La ricerca ha interessato per lo più soggetti anziani, analizzando i risultati di 45 studi (38 longitudinali e 7 trial clinici randomizzati). L’aderenza alla dieta è stata quantificata tramite vari indici. Il più usato è stato quello relativo agli alimenti tipici della dieta mediterranea, con l’attribuzione di maggior punteggio alle persone che li consumano abitualmente.

È venuto fuori che la funzione protettiva del modello nutrizionale mediterraneo sul nostro funzionamento cognitivo è connessa a svariati processi e meccanismi. In primis vi è la riduzione dei rischi cardiovascolari, neuroinfiammativi e neurodegenerativi. Inoltre, seguire costantemente questo tipo di alimentazione aiuterebbe a regolare il funzionamento del microbiota intestinale, profondamente connesso alle capacità cognitive (si parla di asse intestino-cervello).

Limongi ha sottolineato che “i partecipanti, persone ad alto rischio cardiovascolare che aderivano alla Dieta Mediterranea arricchita con olio extra-vergine di oliva, mostravano una minore incidenza di disturbo cognitivo lieve rispetto al gruppo di controllo, con un effetto dose-risposta: la diminuzione è risultata superiore in chi aderiva maggiormente a questo stile alimentare”.

Le conclusioni dello studio

Negli ultimi decenni la demenza senile è diventata una sfida sanitaria e soprattutto sociale, che interessa gran parte della popolazione mondiale. Le previsioni mostrano che il numero di persone affetto da demenza è destinato a raddoppiare ogni venti anni (nel 2050 si potrebbe arrivare quasi a 133 milioni).
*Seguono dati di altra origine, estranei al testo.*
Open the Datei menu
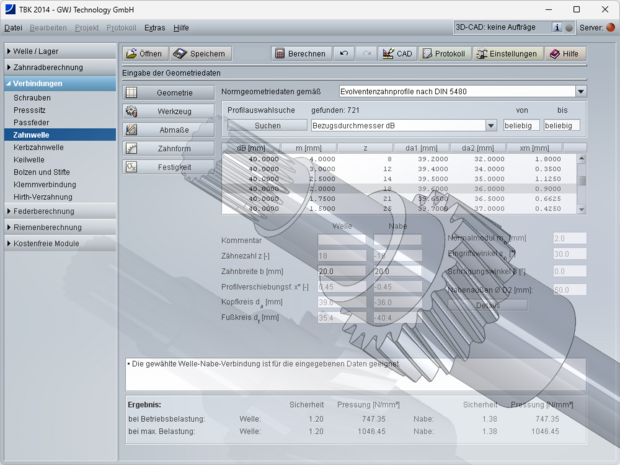Viewport: 620px width, 465px height. pyautogui.click(x=13, y=28)
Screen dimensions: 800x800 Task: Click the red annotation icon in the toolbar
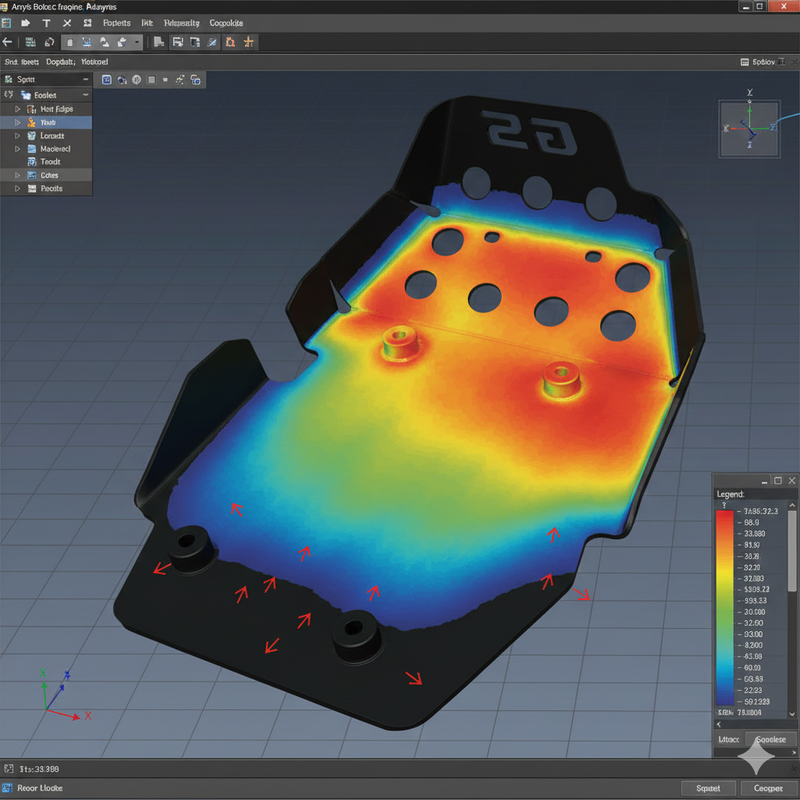click(230, 42)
Non esistendo cure per questo tipo di disturbo, è fondamentale rintracciare i fattori di rischio e studiare le migliori strategie di prevenzione. Per esempio, un terzo dei casi di malattia di Alzheimer è attribuibile a fattori potenzialmente modificabili tramite la correzione del proprio stile di vita. Parliamo di cause come fumo, obesità e sedentarietà, diabete, ipertensione.

Adottare una sana dieta mediterranea per un periodo prolungato di tempo può avere effetti benefici su tanti aspetti della nostra salute fisica e psichica. La dieta va chiaramente intesa non soltanto come un elenco di alimenti e nutrienti, ma come stile di vita nel suo complesso.